Onze vias condicionadas no distrito do Porto devido a desmoronamentos e inundações
09/02/2026Onze vias no distrito do Porto estavam esta segunda-feira, pelas 10h30, condicionadas ao trânsito, mais duas do que no domingo, sobretudo devido a desmoronamentos e inundações, segundo revelou o Comando Territorial da GNR. As localidades mais afetadas incluem Gondomar, Baião, Gaia, Amarante, Marco de Canaveses e Felgueira.
Em Zebreiros, concelho de Gondomar, mantém-se a Rua Beira Rio condicionada devido à inundação do rio Douro, enquanto na Foz do Sousa o caminho de acesso ao Parque de Travassos continua inacessível por causa da subida do rio Sousa. Em Vila Nova de Gaia, permanecem cortadas a Rua Eugénio Paiva Freixo, na Crestuma, por queda de árvores e postes de iluminação, e a Alameda Praia de Arnelas, no Olival, devido a inundações.
Em Santa Marinha do Zêzere, no concelho de Baião, um desmoronamento obrigou ao corte da Rua 20 de Junho, enquanto em Amarante estão encerradas três vias: a EN 15 (quilómetro 74,800, Candemil), a EN 101 (quilómetro 139,300, Padronelo) e a Rua de Infincas, em Vila Caiz, todas devido a aluimentos. No Marco de Canaveses, a Rua dos Tapadas, em Sobretâmega, permanece fechada por aluimento, e a Rua S. Mamede, em Constance, está condicionada por inundação. Em Felgueiras, na Lixa, a Rua Dom António Ferreira Gomes continua inacessível devido a desmoronamento.
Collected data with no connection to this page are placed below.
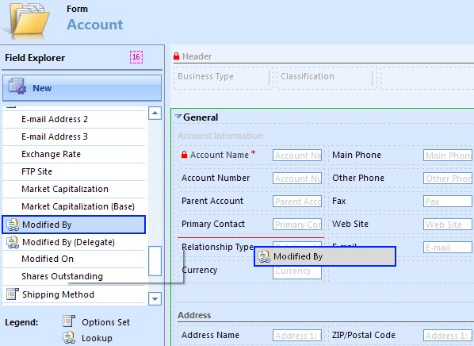474x346 pixels.
Task: Click field list scroll up arrow
Action: [155, 113]
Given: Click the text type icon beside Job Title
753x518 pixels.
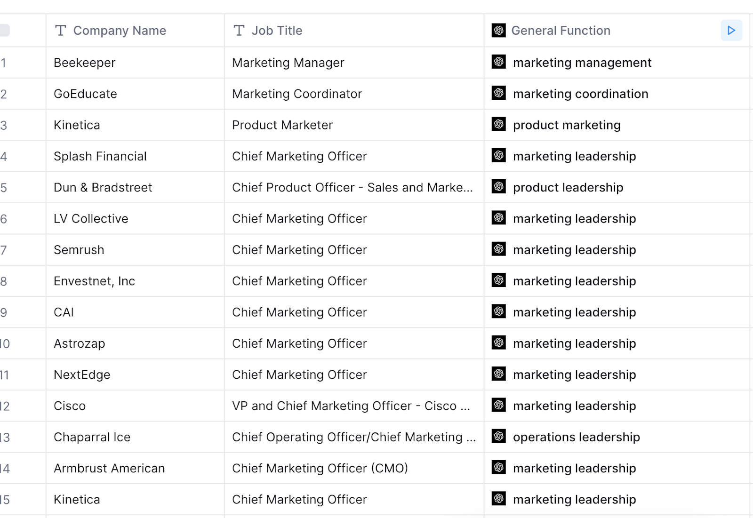Looking at the screenshot, I should [239, 31].
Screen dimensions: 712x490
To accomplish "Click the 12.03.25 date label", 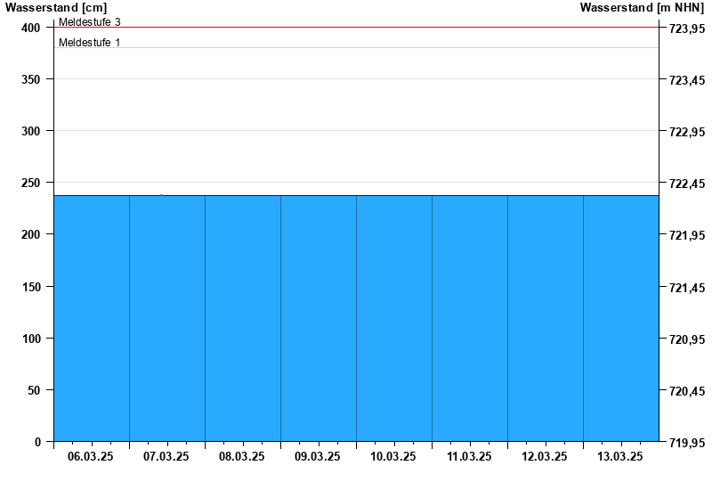I will click(x=545, y=456).

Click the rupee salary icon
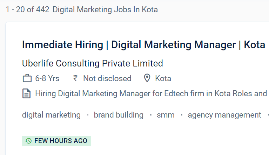pos(75,78)
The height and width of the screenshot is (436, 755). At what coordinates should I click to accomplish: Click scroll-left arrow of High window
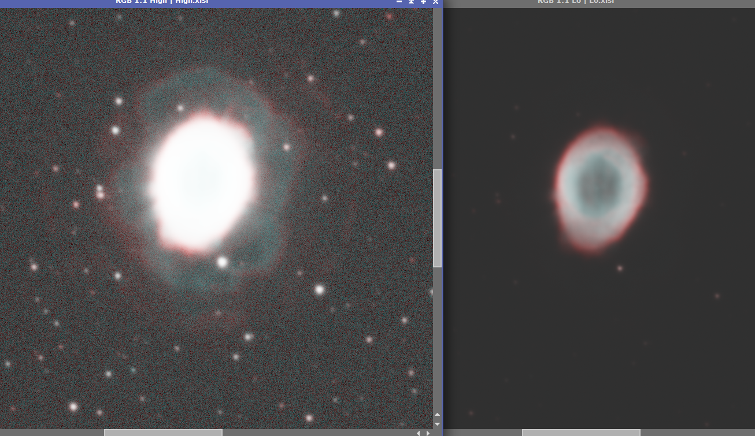[419, 433]
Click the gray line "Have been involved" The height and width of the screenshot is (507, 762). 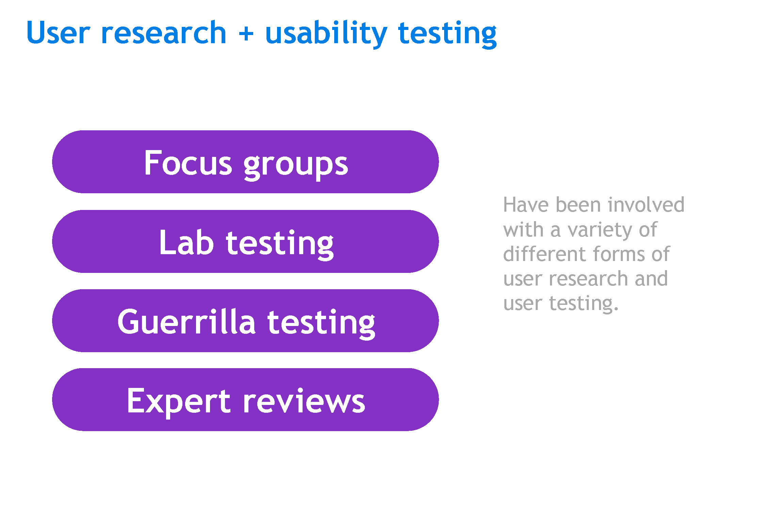point(594,205)
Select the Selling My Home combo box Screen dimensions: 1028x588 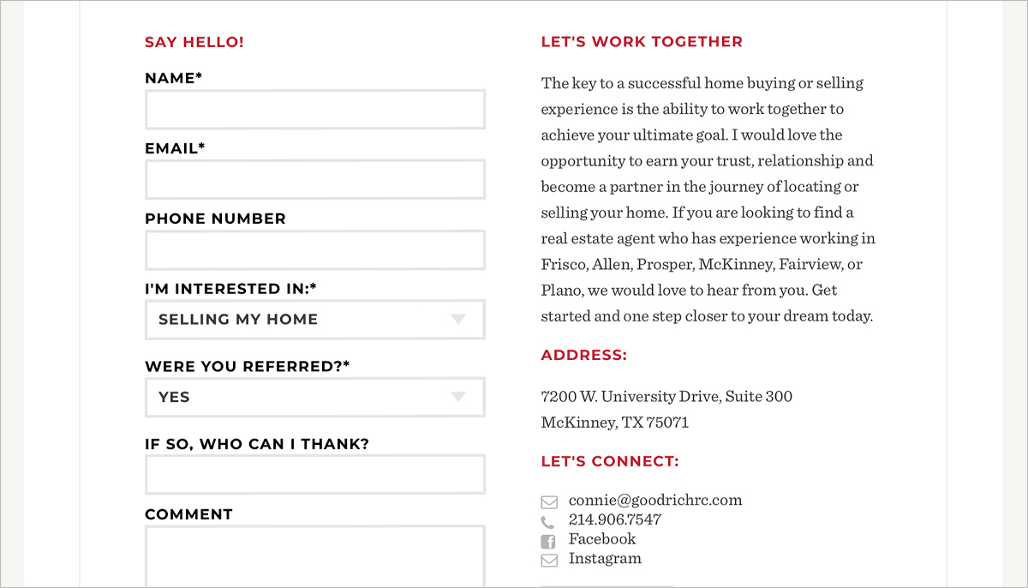[315, 320]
A GNR alerta os automobilistas para planear antecipadamente os percursos, recorrer a vias alternativas e cumprir a sinalização temporária no local.
Desde 28 de janeiro, 15 pessoas morreram em Portugal na sequência das depressões Kristin, Leonardo e Marta, que provocaram ainda centenas de feridos e desalojados. As principais consequências do temporal incluem a destruição parcial ou total de casas, empresas e equipamentos, queda de árvores e estruturas, encerramento de estradas, escolas e serviços de transporte, cortes de energia, água e comunicações, inundações e cheias. As regiões Centro, Lisboa e Vale do Tejo e Alentejo são as mais afetadas.
O Governo prolongou a situação de calamidade até 15 de fevereiro para 68 concelhos e anunciou medidas de apoio financeiro de até 2,5 mil milhões de euros.